A version of this article first appeared on Medscape.com.

Visits to emergency departments following sexual assault increased 15-fold from 2006 through 2019, as determined from a national database of visits to hospitals in the United States.

Data from the Federal Bureau of Investigation show an increase in reported rapes and sexual assaults (SAs) since 2006, and studies of victims show an increased risk of conditions such as suicidal ideation, PTSD, depression, substance use, and chronic conditions, write Emily L. Vogt of the University of Michigan, Ann Arbor, and colleagues.

However, trends and disparities in ED use by adults seeking care following SA have not been explored, they said.

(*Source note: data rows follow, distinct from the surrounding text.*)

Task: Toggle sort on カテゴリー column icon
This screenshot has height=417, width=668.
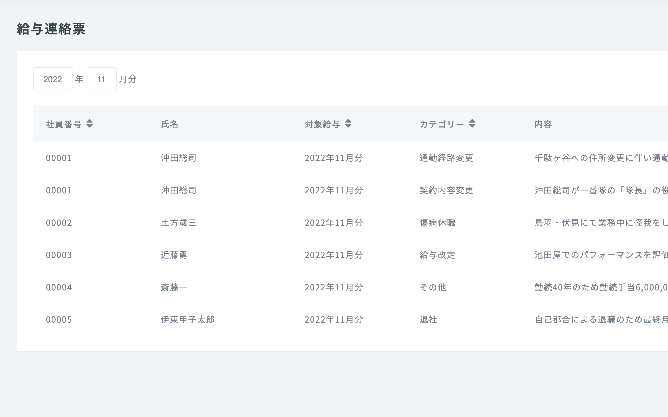Action: point(472,123)
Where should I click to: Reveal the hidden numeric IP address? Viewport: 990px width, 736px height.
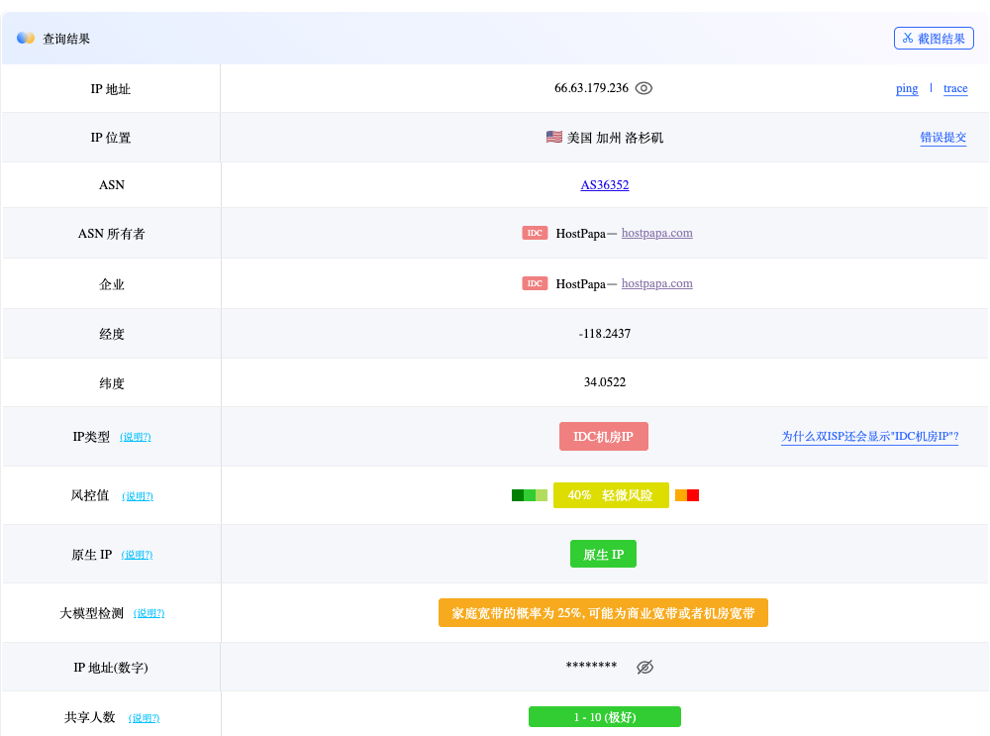tap(644, 667)
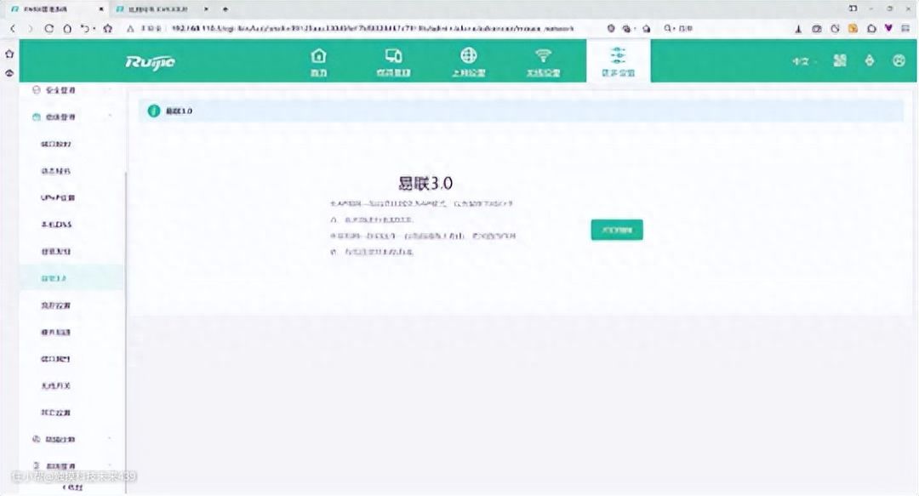Open a new browser tab with the plus button
The width and height of the screenshot is (919, 496).
(225, 8)
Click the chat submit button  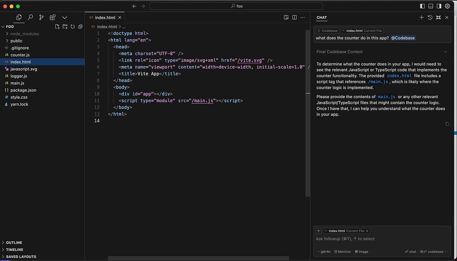(410, 252)
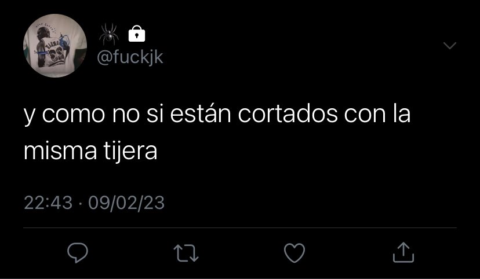Reply to the tweet with speech bubble icon
The height and width of the screenshot is (279, 480).
click(x=78, y=253)
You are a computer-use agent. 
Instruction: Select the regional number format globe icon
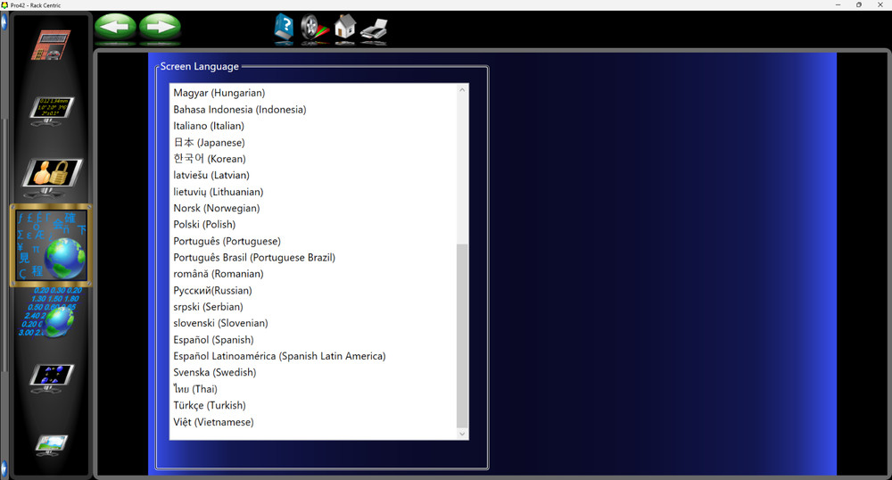pos(51,310)
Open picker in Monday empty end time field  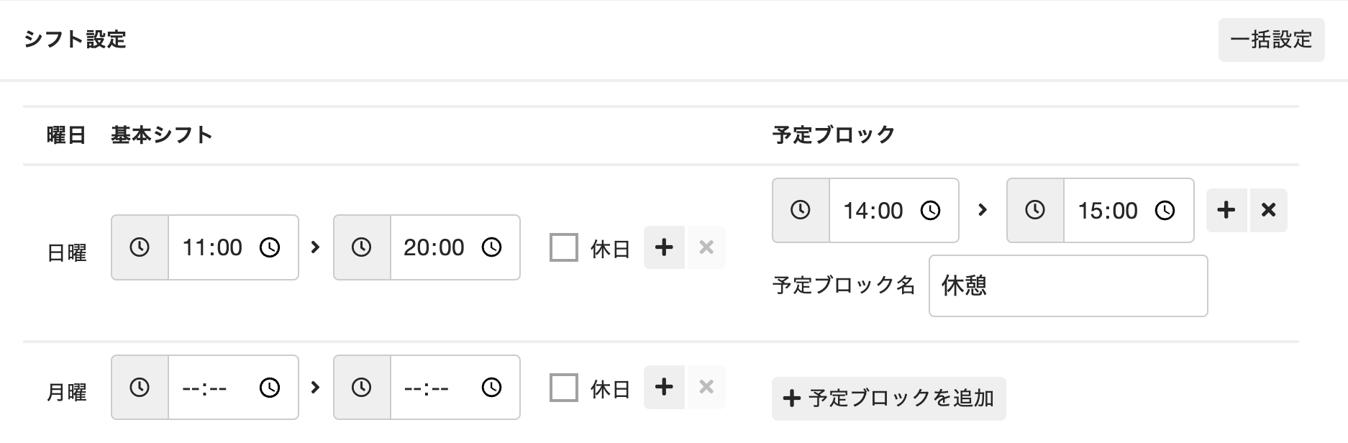(x=491, y=388)
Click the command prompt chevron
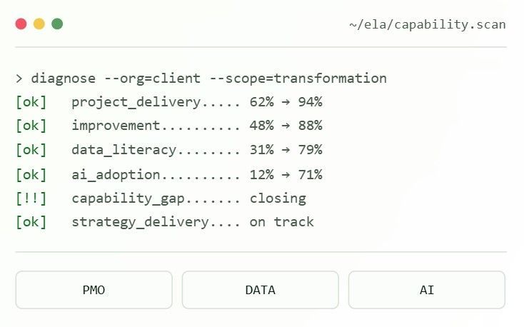Screen dimensions: 524x327 pyautogui.click(x=19, y=79)
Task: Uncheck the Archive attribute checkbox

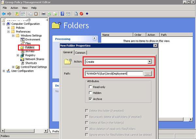Action: click(x=90, y=98)
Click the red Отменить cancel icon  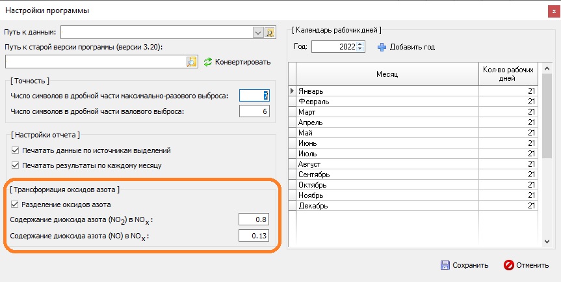click(x=509, y=265)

For a study that was published in JAMA Network Open, researchers reviewed data from the Nationwide Emergency Department Sample (NEDS), a large, nationally representative database managed by the Agency for Healthcare Research and Quality. The dataset consisted of 120 million to 143 million weighted ED visits reported annually from 2006 through 2016. The study population included adults aged 18-65 years who had made an ED visit that was recorded in the NEDS and that was coded as an SA. SA was defined using ICD-9 codes until the fourth quarter of 2015, at which time ICD-10 codes came into use.

Overall, the number of SA-related ED visits increased by 1,533.0% during the study period, from 3,607 in 2006 to 55,296 in 2019. The average annual percentage change was 23.0% (P < .001). The greatest increase occurred from 2015 to 2016, when annual visits increased from 17,709 to 47,732. This increase likely reflected the updated ICD-10 codes, in which there are categories for suspected adult rape, confirmed adult rape, and adult forced sexual exploitation, the researchers note.

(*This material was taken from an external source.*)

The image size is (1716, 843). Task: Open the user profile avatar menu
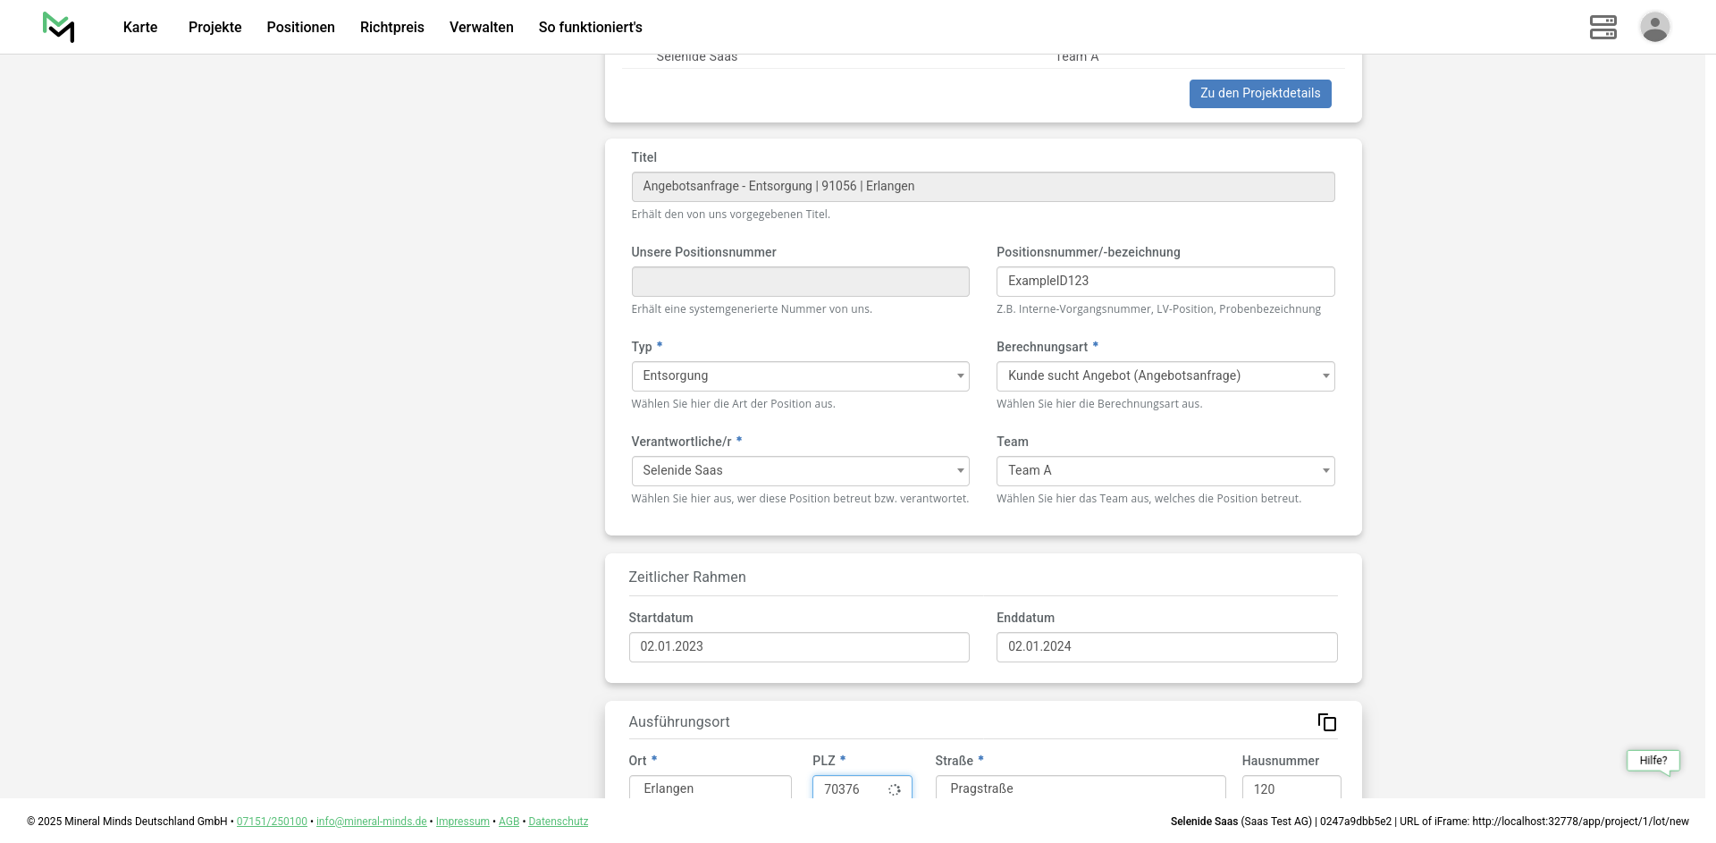1654,27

Patients presenting to the ED after an SA were mainly women (91.5%). Individuals aged 18-25 years accounted for nearly half of the presentations. Individuals in the lowest and second-lowest income quartiles also were overrepresented.

Despite the increased presentation to EDs, admission rates for SA decreased, from 12.6% to 4.3%, the researchers note. Patients who were older and were insured through Medicaid were more likely to be admitted than persons of other demographic groups.

The researchers also found that increases in ED presentations outpaced increases in SA reports to law enforcement. They compared the ED trends with FBI-reported rapes/SAs from 2015 to 2019 and found increases of 7% and 22% during the times of ICD-9 and ICD-10 codes, respectively. However, in 2019, the number of SA survivors who sought ED care remained below the number who reported to law enforcement (55,296 vs. 139,815, as determined on the basis of revised SA definitions).

“Although the association between increased coding specificity and documentation of SA is still unclear, ICD-10 likely contributed to increased ED documentation of SA,” but the data show steady increases that are independent of the coding change, the researchers write.

The study findings were limited by several factors, including the potential for multiple representations of patients, coding errors associated with the NEDS database, and the reliance on voluntary reports in the NEDS and FBI datasets, the researchers note. The results were strengthened by the large, diverse sample size and by the inclusion of hospital admissions and crime data for comparison, they say.

“As few as 21% of survivors seek medical care after SA, meaning that the survivors captured in this study represent a fraction of total SA-related care need,” the researchers write. “Our finding that most SA ED visits are by young, female, and low-income survivors can inform policy changes to better support these individuals,” which could include the development of outpatient and longitudinal care settings to better serve these populations, they conclude.

Better understanding not only of the trends underlying SA reporting but also of the demographics of survivors who seek treatment and evaluation after SA is vital, said Robert Glatter, MD, in an interview.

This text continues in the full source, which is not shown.